2018.07.18

甲子園常連の強豪校が次々に敗退。
「番狂わせ」はなぜ起こるのか?

  • 安倍昌彦●文 text by Abe Masahiko
  • 岡沢克郎●写真 photo by Okazawa Katsuro

 理由はさまざまだが、以前、こんな場面に遭遇したことがあった。

 誰もが知っている強豪校が、甲子園をかけた地方大会の1回戦で、部員12人のどう見ても普通の公立校と対戦した。初回、強豪校が無死一、二塁のチャンスをつくった。定石どおり、送りバントかと思ったら、なんと”ヒットエンドラン”を仕掛けてきた。打球は強烈なライナーでサードへ飛んだが、これを三塁手が好捕し、まさかの”三重殺”となった。

 強豪校にとってはそれが不運の始まりだった。打つ手、打つ手がすべて裏目となり、守っては失策が続き、投手もストライクが入らない。

 逆に公立校は、もらったチャンスをきちんと得点につなげ、あろうことか5回コールドで強豪校を破ってしまったのだ。
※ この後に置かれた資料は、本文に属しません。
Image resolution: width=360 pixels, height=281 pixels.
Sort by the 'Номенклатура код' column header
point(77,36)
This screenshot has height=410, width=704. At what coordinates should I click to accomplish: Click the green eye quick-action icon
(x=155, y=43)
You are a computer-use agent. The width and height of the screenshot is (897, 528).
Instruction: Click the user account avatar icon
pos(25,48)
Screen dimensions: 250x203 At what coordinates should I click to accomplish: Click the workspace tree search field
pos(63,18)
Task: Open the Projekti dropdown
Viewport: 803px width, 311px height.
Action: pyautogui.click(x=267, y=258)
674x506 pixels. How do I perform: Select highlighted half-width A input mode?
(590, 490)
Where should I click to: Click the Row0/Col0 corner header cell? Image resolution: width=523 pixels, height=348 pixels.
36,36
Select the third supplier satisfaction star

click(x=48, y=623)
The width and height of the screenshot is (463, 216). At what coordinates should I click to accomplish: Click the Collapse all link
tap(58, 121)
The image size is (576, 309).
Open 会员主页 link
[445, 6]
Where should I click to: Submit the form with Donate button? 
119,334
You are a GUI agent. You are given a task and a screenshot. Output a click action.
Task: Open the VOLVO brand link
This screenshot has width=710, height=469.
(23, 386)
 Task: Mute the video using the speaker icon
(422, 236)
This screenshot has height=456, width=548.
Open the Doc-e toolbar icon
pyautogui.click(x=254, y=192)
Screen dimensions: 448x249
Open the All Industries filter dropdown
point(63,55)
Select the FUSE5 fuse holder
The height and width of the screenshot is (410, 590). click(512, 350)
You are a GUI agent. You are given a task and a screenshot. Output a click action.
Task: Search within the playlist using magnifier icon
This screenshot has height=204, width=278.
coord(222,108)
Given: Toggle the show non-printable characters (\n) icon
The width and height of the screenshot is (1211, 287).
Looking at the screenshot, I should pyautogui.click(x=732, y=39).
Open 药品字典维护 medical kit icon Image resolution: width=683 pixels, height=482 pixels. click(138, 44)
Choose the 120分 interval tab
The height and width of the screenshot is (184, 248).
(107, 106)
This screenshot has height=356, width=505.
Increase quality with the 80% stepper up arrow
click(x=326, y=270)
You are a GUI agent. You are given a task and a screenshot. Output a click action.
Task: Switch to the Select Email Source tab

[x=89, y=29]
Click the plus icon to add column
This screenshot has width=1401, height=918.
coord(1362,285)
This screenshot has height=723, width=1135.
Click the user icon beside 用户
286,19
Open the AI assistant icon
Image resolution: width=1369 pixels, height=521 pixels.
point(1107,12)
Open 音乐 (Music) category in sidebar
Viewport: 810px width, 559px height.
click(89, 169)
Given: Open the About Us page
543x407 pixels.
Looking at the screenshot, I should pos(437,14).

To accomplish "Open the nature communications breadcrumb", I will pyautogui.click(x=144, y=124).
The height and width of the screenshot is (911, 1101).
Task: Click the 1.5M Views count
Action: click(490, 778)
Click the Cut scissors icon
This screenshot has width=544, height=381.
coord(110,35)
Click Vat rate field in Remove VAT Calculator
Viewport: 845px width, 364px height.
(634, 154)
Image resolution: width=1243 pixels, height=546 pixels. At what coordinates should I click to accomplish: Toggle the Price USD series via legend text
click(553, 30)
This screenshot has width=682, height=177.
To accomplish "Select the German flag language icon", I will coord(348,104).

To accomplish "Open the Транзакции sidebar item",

 野球は”流れ”のスポーツである。いくつもの”流れ”の法則のようなものがあって、それに逆らった試合運びをすると、流れは相手チームに移ってしまう。この試合も、まさに”流れ”だった。

 初回の攻撃で1点でも入っていたら、試合の展開は変わっていただろうし、スコアが逆になっていても不思議ではない。格上チームが相手に対し、明らかに見くびったような作戦に出ると、劇的に流れは変わる。この試合はまさに、その典型的な試合だった。

 そして、強豪校やセンバツ出場校にとって、夏の地方大会、とりわけ大会序盤は”疲労”との戦いがある。

 春先から、毎週土・日になれば3~4試合をこなし、しかもその相手はほとんどが”強豪校”である。それだけでも疲労度は増すのに、地方への遠征や招待試合も多く、移動も大きな負担になる。日曜日の夜中に学校に戻ってくるチームも少なくなく、慢性的な睡眠不足になっている球児もいると聞く。

 当然ながら平日は練習である。しっかり体を休めることができず、ケガを抱えたままプレーしている選手も多い。コンディションのめぐり合わせも、一発勝負のトーナメントでは、大きく関わってくるのだ。